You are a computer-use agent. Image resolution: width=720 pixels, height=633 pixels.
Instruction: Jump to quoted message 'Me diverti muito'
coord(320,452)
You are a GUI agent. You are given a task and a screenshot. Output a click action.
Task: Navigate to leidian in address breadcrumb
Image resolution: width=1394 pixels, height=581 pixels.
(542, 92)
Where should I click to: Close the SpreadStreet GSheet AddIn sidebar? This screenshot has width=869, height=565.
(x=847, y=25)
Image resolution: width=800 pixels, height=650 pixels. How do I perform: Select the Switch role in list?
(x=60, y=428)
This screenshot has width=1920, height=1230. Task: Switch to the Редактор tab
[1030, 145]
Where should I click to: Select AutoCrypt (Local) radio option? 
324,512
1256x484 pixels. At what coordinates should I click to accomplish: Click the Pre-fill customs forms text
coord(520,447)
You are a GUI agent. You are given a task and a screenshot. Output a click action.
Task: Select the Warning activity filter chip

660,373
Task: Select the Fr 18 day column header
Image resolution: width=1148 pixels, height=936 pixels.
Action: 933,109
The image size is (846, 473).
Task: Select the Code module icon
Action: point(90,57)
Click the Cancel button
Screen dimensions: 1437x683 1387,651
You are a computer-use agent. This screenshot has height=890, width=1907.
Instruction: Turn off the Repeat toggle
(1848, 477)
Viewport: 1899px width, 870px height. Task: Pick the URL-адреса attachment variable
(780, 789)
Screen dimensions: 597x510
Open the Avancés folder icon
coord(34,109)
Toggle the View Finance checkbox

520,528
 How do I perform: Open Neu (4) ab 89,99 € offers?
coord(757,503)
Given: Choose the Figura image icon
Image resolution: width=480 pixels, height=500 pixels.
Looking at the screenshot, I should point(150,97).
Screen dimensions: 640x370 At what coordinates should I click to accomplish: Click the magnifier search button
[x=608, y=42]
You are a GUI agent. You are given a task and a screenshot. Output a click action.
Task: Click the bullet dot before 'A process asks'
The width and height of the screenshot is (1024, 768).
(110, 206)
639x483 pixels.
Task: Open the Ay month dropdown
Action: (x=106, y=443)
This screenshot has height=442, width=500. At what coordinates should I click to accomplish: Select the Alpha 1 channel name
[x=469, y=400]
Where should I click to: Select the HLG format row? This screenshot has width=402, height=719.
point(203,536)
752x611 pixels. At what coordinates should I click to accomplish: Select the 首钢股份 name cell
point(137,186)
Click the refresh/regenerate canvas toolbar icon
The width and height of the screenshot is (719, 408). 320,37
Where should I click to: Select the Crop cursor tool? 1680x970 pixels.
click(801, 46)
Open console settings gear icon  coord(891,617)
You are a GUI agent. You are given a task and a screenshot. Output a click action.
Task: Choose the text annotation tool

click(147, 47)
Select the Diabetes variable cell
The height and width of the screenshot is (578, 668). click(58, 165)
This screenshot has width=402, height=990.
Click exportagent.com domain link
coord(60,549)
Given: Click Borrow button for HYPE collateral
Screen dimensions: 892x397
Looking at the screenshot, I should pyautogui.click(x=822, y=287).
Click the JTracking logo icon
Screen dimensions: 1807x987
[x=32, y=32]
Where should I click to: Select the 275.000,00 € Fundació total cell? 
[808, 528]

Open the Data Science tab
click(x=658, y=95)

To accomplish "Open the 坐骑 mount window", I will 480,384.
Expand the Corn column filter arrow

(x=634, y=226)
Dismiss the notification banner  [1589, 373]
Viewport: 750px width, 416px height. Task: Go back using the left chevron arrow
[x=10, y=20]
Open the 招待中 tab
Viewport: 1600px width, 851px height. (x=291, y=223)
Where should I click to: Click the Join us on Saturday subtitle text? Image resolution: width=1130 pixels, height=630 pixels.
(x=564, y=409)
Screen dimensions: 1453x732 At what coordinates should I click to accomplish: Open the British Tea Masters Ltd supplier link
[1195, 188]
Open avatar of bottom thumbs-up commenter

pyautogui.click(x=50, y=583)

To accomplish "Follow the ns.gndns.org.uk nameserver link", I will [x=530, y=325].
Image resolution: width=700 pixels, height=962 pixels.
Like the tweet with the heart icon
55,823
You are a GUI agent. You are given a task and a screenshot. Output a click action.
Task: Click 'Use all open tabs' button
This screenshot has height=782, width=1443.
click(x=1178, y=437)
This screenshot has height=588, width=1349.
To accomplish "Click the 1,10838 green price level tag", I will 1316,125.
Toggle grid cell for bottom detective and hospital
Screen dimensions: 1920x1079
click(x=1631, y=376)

- - - - - - -

_What to produce_
Each record is to be repeated exactly.

_Response for this exercise_
You are a computer-use agent. Image resolution: width=720 pixels, height=633 pixels.
Instruction: Jump to quoted message 'Me diverti muito'
coord(320,452)
You are a GUI agent. You are given a task and a screenshot. Output a click action.
Task: Navigate to leidian in address breadcrumb
Image resolution: width=1394 pixels, height=581 pixels.
(542, 92)
Where should I click to: Close the SpreadStreet GSheet AddIn sidebar? This screenshot has width=869, height=565.
(x=847, y=25)
Image resolution: width=800 pixels, height=650 pixels. How do I perform: Select the Switch role in list?
(x=60, y=428)
This screenshot has width=1920, height=1230. Task: Switch to the Редактор tab
[1030, 145]
Where should I click to: Select AutoCrypt (Local) radio option? 
324,512
1256x484 pixels. At what coordinates should I click to accomplish: Click the Pre-fill customs forms text
coord(520,447)
You are a GUI agent. You are given a task and a screenshot. Output a click action.
Task: Select the Warning activity filter chip

660,373
Task: Select the Fr 18 day column header
Image resolution: width=1148 pixels, height=936 pixels.
Action: 933,109
The image size is (846, 473).
Task: Select the Code module icon
Action: point(90,57)
Click the Cancel button
Screen dimensions: 1437x683 1387,651
You are a computer-use agent. This screenshot has height=890, width=1907.
Instruction: Turn off the Repeat toggle
(1848, 477)
Viewport: 1899px width, 870px height. Task: Pick the URL-адреса attachment variable
(780, 789)
Screen dimensions: 597x510
Open the Avancés folder icon
coord(34,109)
Toggle the View Finance checkbox

520,528
 How do I perform: Open Neu (4) ab 89,99 € offers?
coord(757,503)
Given: Choose the Figura image icon
Image resolution: width=480 pixels, height=500 pixels.
Looking at the screenshot, I should point(150,97).
Screen dimensions: 640x370 At what coordinates should I click to accomplish: Click the magnifier search button
[x=608, y=42]
You are a GUI agent. You are given a task and a screenshot. Output a click action.
Task: Click the bullet dot before 'A process asks'
The width and height of the screenshot is (1024, 768).
(110, 206)
639x483 pixels.
Task: Open the Ay month dropdown
Action: (x=106, y=443)
This screenshot has height=442, width=500. At what coordinates should I click to accomplish: Select the Alpha 1 channel name
[x=469, y=400]
Where should I click to: Select the HLG format row? This screenshot has width=402, height=719.
point(203,536)
752x611 pixels. At what coordinates should I click to accomplish: Select the 首钢股份 name cell
point(137,186)
Click the refresh/regenerate canvas toolbar icon
The width and height of the screenshot is (719, 408). 320,37
Where should I click to: Select the Crop cursor tool? 1680x970 pixels.
click(801, 46)
Open console settings gear icon  coord(891,617)
You are a GUI agent. You are given a task and a screenshot. Output a click action.
Task: Choose the text annotation tool

click(147, 47)
Select the Diabetes variable cell
The height and width of the screenshot is (578, 668). click(58, 165)
This screenshot has width=402, height=990.
Click exportagent.com domain link
coord(60,549)
Given: Click Borrow button for HYPE collateral
Screen dimensions: 892x397
Looking at the screenshot, I should pyautogui.click(x=822, y=287).
Click the JTracking logo icon
Screen dimensions: 1807x987
[x=32, y=32]
Where should I click to: Select the 275.000,00 € Fundació total cell? 
[808, 528]

Open the Data Science tab
click(x=658, y=95)

To accomplish "Open the 坐骑 mount window", I will 480,384.
Expand the Corn column filter arrow

(x=634, y=226)
Dismiss the notification banner  [1589, 373]
Viewport: 750px width, 416px height. Task: Go back using the left chevron arrow
[x=10, y=20]
Open the 招待中 tab
Viewport: 1600px width, 851px height. (x=291, y=223)
Where should I click to: Click the Join us on Saturday subtitle text? Image resolution: width=1130 pixels, height=630 pixels.
(x=564, y=409)
Screen dimensions: 1453x732 At what coordinates should I click to accomplish: Open the British Tea Masters Ltd supplier link
[1195, 188]
Open avatar of bottom thumbs-up commenter

pyautogui.click(x=50, y=583)

To accomplish "Follow the ns.gndns.org.uk nameserver link", I will [x=530, y=325].
Image resolution: width=700 pixels, height=962 pixels.
Like the tweet with the heart icon
55,823
You are a GUI agent. You are given a task and a screenshot. Output a click action.
Task: Click 'Use all open tabs' button
This screenshot has height=782, width=1443.
click(x=1178, y=437)
This screenshot has height=588, width=1349.
To accomplish "Click the 1,10838 green price level tag", I will 1316,125.
Toggle grid cell for bottom detective and hospital
Screen dimensions: 1920x1079
click(x=1631, y=376)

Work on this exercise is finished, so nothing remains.